»»

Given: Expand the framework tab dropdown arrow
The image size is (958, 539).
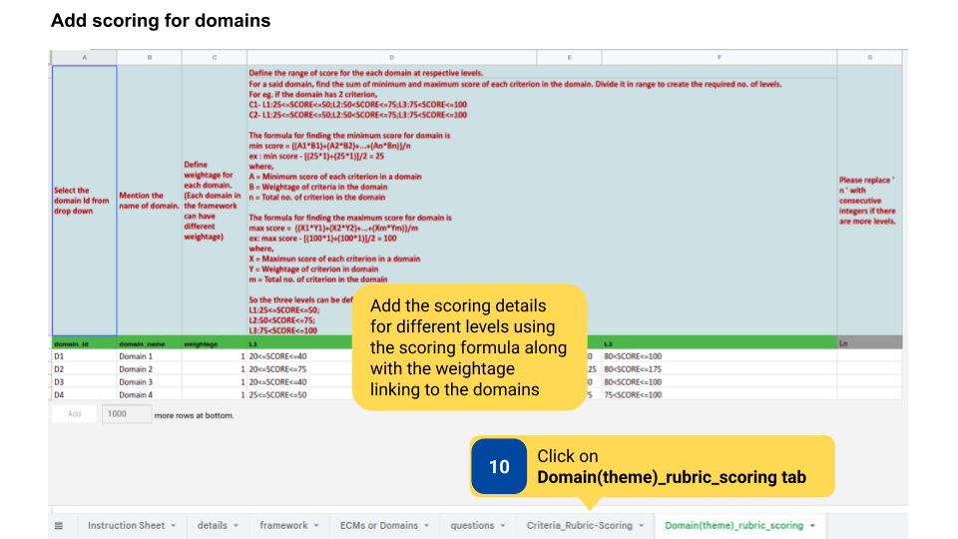Looking at the screenshot, I should pyautogui.click(x=316, y=525).
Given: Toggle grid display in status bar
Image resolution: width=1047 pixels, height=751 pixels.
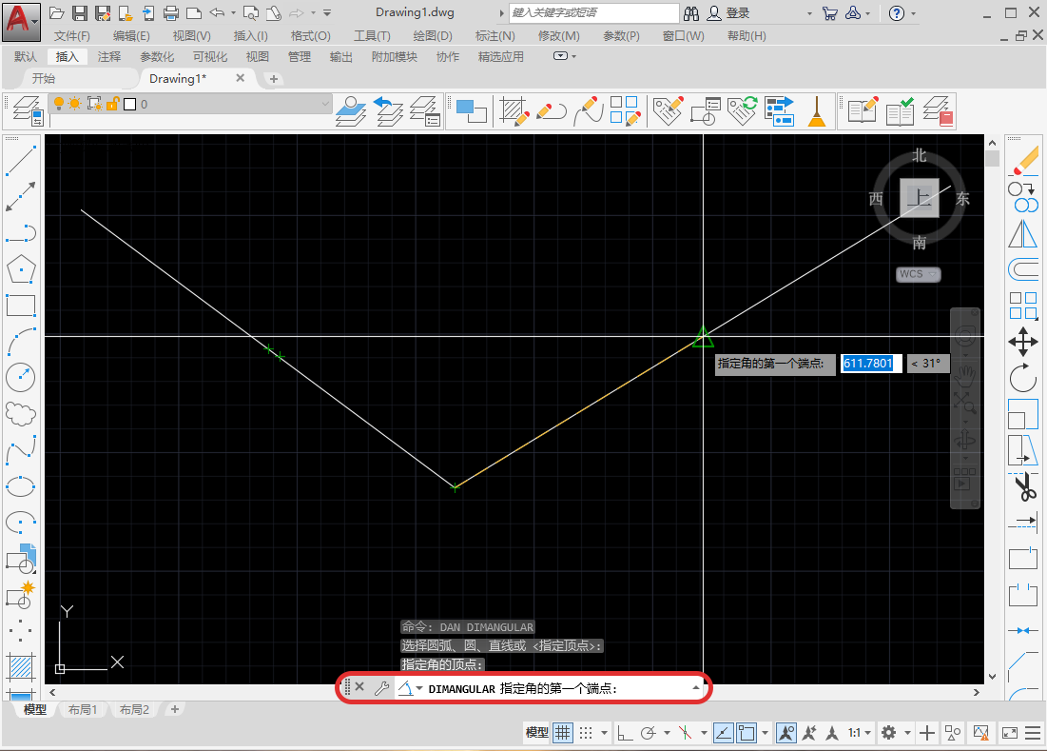Looking at the screenshot, I should click(x=563, y=732).
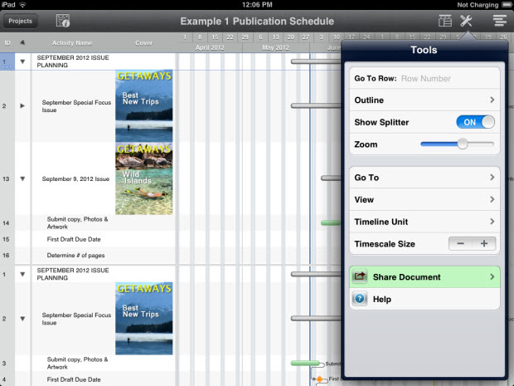Open the Timeline Unit submenu
The width and height of the screenshot is (514, 386).
pyautogui.click(x=424, y=222)
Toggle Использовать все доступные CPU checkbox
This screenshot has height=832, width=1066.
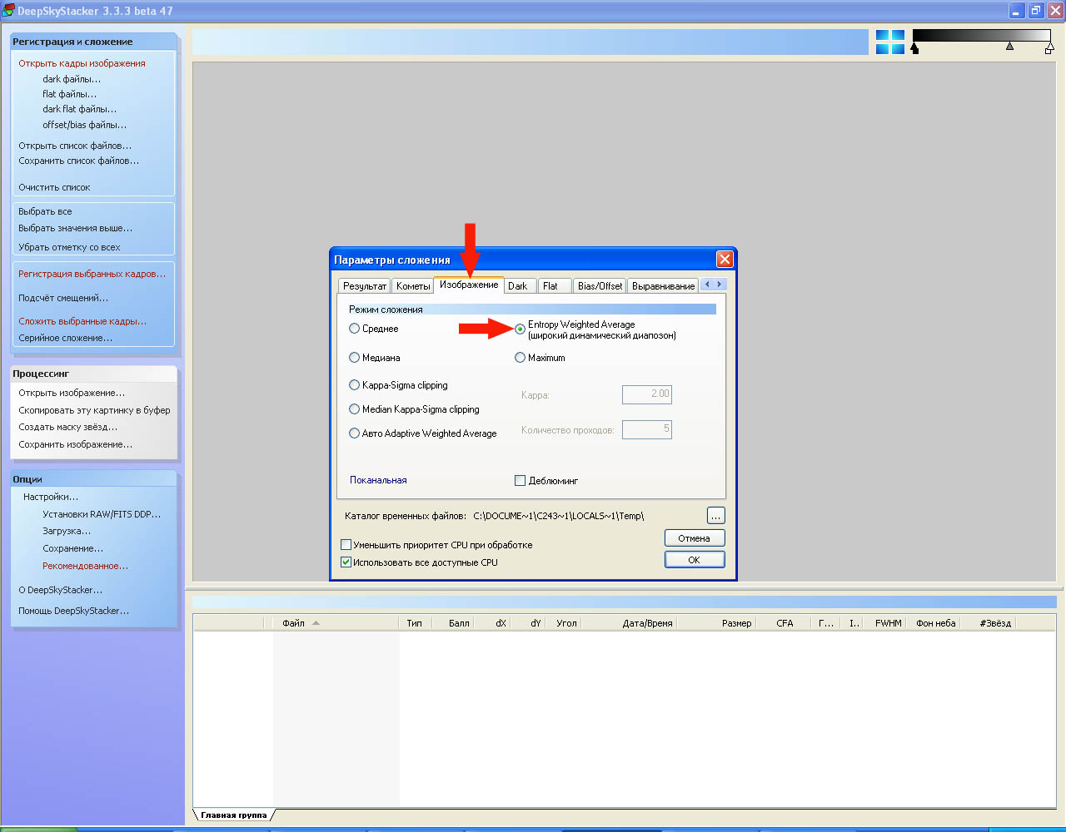[x=346, y=562]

««

== REQUIREMENT ==
Restate all entries exactly; pictures stay out.

== PROBLEM SOLUTION ==
Given: Expand the framework tab dropdown arrow
The image size is (958, 539).
Looking at the screenshot, I should pyautogui.click(x=316, y=525).
Given: Toggle grid display in status bar
Image resolution: width=1047 pixels, height=751 pixels.
Looking at the screenshot, I should click(x=563, y=732).
Open the Timeline Unit submenu
The width and height of the screenshot is (514, 386).
pyautogui.click(x=424, y=222)
Toggle Использовать все доступные CPU checkbox
This screenshot has height=832, width=1066.
[x=346, y=562]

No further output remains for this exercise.